La nave Orión regresa a la Tierra en una "bola de fuego": los extremos desafíos del amerizaje

La cápsula Orión de la misión Artemis II aterrizará el 10 de abril frente a las costas de San Diego tras orbitar la Luna. El regreso es la fase más peligrosa del viaje, con temperaturas de 2.700 grados Celsius en el escudo térmico y un margen de error de apenas un grado en el ángulo de entrada a la atmósfera. La tripulación experimentará 13 minutos de descenso intenso, incluidos 6 minutos sin comunicación con la Tierra.
Después de completar una histórica órbita lunar, la tripulación de Artemis II se enfrenta ahora al tramo más crítico de su misión: regresar a la Tierra. La cápsula Orión, que transporta a cuatro astronautas, tiene previsto amerizar el viernes 10 de abril frente a las costas de San Diego, California, aproximadamente a las 8:00 p.m., hora del este de Estados Unidos. Este retorno cierra una etapa fundamental para la exploración espacial humana, llevando a los astronautas más lejos de lo que se había logrado en los últimos 50 años.

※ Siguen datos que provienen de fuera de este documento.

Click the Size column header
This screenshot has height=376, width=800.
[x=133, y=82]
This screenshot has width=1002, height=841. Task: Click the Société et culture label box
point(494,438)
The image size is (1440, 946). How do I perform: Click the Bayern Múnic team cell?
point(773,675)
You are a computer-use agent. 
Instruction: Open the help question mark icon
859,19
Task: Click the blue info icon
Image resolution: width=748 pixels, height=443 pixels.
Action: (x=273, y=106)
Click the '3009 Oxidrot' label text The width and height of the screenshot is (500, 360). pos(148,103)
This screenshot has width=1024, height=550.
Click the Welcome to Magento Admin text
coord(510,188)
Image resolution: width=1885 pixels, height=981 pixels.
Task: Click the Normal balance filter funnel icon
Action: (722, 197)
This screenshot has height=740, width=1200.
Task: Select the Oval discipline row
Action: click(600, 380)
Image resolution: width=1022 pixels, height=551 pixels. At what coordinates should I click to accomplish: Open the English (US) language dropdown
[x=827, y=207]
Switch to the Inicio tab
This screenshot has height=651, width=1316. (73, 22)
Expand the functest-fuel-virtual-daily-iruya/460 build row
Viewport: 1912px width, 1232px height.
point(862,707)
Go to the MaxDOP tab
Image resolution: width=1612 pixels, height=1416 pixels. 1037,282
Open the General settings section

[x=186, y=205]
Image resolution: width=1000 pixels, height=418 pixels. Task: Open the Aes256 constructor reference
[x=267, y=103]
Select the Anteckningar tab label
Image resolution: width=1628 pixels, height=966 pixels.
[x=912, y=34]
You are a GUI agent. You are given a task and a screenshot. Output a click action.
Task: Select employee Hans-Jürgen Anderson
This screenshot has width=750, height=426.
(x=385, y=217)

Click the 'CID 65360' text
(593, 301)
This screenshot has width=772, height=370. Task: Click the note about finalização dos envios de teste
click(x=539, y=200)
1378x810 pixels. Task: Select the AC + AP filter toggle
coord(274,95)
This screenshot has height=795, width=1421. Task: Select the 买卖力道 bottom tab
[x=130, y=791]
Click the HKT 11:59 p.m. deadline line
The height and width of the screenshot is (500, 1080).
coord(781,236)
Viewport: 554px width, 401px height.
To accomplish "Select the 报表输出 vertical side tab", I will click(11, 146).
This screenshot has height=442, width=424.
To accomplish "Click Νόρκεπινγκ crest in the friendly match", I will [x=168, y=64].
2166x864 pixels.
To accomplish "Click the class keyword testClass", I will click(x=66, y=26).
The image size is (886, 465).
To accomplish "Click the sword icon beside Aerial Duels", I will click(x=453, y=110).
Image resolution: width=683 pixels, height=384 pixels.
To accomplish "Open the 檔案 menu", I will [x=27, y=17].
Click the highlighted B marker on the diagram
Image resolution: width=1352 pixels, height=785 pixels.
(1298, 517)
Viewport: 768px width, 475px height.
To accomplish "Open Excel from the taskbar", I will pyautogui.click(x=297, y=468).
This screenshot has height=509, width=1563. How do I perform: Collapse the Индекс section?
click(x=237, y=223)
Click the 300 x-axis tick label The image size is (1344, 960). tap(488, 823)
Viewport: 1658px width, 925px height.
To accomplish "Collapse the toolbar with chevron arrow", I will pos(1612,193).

El desafío técnico de esta maniobra es extraordinario. La nave debe ingresar a la atmósfera con una precisión casi perfecta: un margen de error de apenas un grado. Según el doctor Chris James, profesor del Centro de Hipersónica de la Universidad de Queensland, si la Orión ingresa demasiado alto, podría rebotar en la atmósfera y escapar nuevamente al espacio. El punto crítico ocurre a 122 kilómetros de altitud, donde comienza la fricción atmosférica intensa. Rick Henfling, director de vuelo de Artemis II, precisó que la velocidad de aproximación superará los 40.000 kilómetros por hora.
El calor generado durante la reentrada es otro enemigo formidable. El escudo térmico de la cápsula enfrentará temperaturas cercanas a los 2.700 grados Celsius, equivalente a la mitad de la temperatura del Sol. Para soportar este extremo, la nave cuenta con un diseño especial que la hace funcionar como un freno aerodinámico, utilizando la densidad atmosférica para desacelerar mientras genera intensas vibraciones y fuerzas gravitacionales. Todo este proceso durará apenas 13 minutos desde el ingreso hasta el contacto con el océano.
Durante estos 13 minutos ocurrirá algo inusual: un silencio de radio de aproximadamente 6 minutos. Esto sucede porque el aire se calienta tanto que los electrones se desprenden de los átomos de oxígeno y nitrógeno, creando un plasma con carga eléctrica que bloquea cualquier señal. Una vez que la nave descienda a unos 46 kilómetros de altura, el equipo de control en tierra podrá retomar la comunicación.
Para garantizar un aterrizaje seguro, la Nasa ha diseñado un sistema de paracaídas en varias etapas. Primero, dos paracaídas piloto reducirán la velocidad a 322 kilómetros por hora. Luego, a 1,8 kilómetros de altitud, se activarán los paracaídas principales que permitirán un amerizaje final a solo 32 kilómetros por hora. Victor Glover, piloto de la misión, describió esta experiencia como viajar "montados en una bola de fuego", una sensación que calificó como profundamente impactante tras más de un año preparándose mentalmente para este momento.
Una vez que la cápsula toque el agua, un equipo especializado estará listo para el rescate. Debbie Korth, subdirectora del programa Orión, indicó que se espera trasladar a la tripulación a una unidad médica en menos de dos horas después del impacto. Los cuatro astronautas, ahora integrantes del selecto grupo de humanos que han volado alrededor de la Luna, llegarán a la Base Naval de San Diego en un plazo de 24 horas, completando así el reingreso más veloz de una cápsula tripulada en medio siglo.